◆ WHAT TO WORK ON ◆
In the entries that follow, find the line containing "Click the Stem/progenitor cells label"; from there, copy every line exactly through the line containing "Action: (451, 77)".
[Opening SUPPLIED INFORMATION section]
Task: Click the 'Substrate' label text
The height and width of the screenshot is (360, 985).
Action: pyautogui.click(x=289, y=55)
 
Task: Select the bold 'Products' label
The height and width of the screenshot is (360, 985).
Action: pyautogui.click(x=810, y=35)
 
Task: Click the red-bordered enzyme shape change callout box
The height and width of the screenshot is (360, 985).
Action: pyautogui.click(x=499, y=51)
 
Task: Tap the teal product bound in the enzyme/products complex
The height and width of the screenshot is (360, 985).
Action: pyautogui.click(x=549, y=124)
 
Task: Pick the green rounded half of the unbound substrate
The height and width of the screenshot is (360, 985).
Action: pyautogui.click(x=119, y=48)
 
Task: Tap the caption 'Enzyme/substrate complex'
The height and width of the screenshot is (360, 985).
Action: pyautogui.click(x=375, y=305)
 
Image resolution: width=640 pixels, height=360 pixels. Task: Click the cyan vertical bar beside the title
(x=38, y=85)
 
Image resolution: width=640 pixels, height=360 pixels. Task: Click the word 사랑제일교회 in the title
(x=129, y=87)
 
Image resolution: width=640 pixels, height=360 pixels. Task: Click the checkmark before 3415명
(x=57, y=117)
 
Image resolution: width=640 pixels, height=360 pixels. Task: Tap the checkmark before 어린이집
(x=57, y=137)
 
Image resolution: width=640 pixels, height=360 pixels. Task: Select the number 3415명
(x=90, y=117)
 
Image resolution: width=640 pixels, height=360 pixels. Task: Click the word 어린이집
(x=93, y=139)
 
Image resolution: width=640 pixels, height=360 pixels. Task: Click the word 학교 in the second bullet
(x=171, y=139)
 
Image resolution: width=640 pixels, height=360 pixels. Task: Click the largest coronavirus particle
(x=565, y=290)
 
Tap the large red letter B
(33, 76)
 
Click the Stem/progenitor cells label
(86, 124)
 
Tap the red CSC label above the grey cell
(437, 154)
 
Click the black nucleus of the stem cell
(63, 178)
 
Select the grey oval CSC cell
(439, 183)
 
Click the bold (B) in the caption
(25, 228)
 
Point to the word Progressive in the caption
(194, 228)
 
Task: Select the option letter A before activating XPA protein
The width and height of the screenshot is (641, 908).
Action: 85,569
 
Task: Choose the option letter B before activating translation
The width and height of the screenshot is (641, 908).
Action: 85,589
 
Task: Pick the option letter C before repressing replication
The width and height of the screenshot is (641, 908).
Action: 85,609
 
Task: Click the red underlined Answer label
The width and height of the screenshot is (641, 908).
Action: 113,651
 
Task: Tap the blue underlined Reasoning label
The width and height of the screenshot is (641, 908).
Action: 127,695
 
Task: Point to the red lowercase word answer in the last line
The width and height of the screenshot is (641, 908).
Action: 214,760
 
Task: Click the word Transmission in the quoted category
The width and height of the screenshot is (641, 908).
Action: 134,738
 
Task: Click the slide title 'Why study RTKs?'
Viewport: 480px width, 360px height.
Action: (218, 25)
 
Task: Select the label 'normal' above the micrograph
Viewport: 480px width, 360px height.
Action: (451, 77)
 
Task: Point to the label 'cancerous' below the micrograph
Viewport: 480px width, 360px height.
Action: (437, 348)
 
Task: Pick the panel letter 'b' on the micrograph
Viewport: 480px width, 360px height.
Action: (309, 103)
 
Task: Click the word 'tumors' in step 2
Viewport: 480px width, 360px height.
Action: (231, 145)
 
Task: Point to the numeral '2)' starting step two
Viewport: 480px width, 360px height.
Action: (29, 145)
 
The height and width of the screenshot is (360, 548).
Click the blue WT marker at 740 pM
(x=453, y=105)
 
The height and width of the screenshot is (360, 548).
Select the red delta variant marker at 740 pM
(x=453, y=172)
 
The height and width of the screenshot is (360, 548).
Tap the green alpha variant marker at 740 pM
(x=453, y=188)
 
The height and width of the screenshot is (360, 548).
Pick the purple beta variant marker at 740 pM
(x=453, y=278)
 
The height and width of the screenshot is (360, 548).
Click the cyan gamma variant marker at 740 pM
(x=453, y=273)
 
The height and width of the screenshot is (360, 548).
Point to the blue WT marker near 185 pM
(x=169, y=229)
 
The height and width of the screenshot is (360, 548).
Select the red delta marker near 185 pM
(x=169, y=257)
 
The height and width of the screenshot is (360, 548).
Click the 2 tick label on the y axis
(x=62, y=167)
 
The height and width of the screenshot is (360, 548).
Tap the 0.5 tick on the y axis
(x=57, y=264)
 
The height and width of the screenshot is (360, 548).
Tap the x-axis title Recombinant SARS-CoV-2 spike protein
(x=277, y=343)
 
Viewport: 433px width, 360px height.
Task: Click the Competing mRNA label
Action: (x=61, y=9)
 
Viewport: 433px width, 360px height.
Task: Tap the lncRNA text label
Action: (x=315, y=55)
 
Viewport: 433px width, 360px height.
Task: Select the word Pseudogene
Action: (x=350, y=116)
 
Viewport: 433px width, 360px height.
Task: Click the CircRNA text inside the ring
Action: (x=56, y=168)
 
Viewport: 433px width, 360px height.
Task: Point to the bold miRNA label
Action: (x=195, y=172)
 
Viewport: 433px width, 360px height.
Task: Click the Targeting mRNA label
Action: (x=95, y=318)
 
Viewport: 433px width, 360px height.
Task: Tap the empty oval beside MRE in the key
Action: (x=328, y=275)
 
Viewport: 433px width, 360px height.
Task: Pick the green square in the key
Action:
[Closing SUPPLIED INFORMATION section]
◆ YOUR RESPONSE ◆
Click the Stem/progenitor cells label
(86, 124)
 
Tap the red CSC label above the grey cell
(437, 154)
 
Click the black nucleus of the stem cell
(63, 178)
 
Select the grey oval CSC cell
(439, 183)
 
Click the bold (B) in the caption
(25, 228)
 
Point to the word Progressive in the caption
(194, 228)
 
Task: Select the option letter A before activating XPA protein
The width and height of the screenshot is (641, 908).
Action: 85,569
 
Task: Choose the option letter B before activating translation
The width and height of the screenshot is (641, 908).
Action: 85,589
 
Task: Pick the option letter C before repressing replication
The width and height of the screenshot is (641, 908).
Action: 85,609
 
Task: Click the red underlined Answer label
The width and height of the screenshot is (641, 908).
Action: 113,651
 
Task: Tap the blue underlined Reasoning label
The width and height of the screenshot is (641, 908).
Action: 127,695
 
Task: Point to the red lowercase word answer in the last line
The width and height of the screenshot is (641, 908).
Action: 214,760
 
Task: Click the word Transmission in the quoted category
The width and height of the screenshot is (641, 908).
Action: 134,738
 
Task: Click the slide title 'Why study RTKs?'
Viewport: 480px width, 360px height.
Action: (218, 25)
 
Task: Select the label 'normal' above the micrograph
Viewport: 480px width, 360px height.
Action: (451, 77)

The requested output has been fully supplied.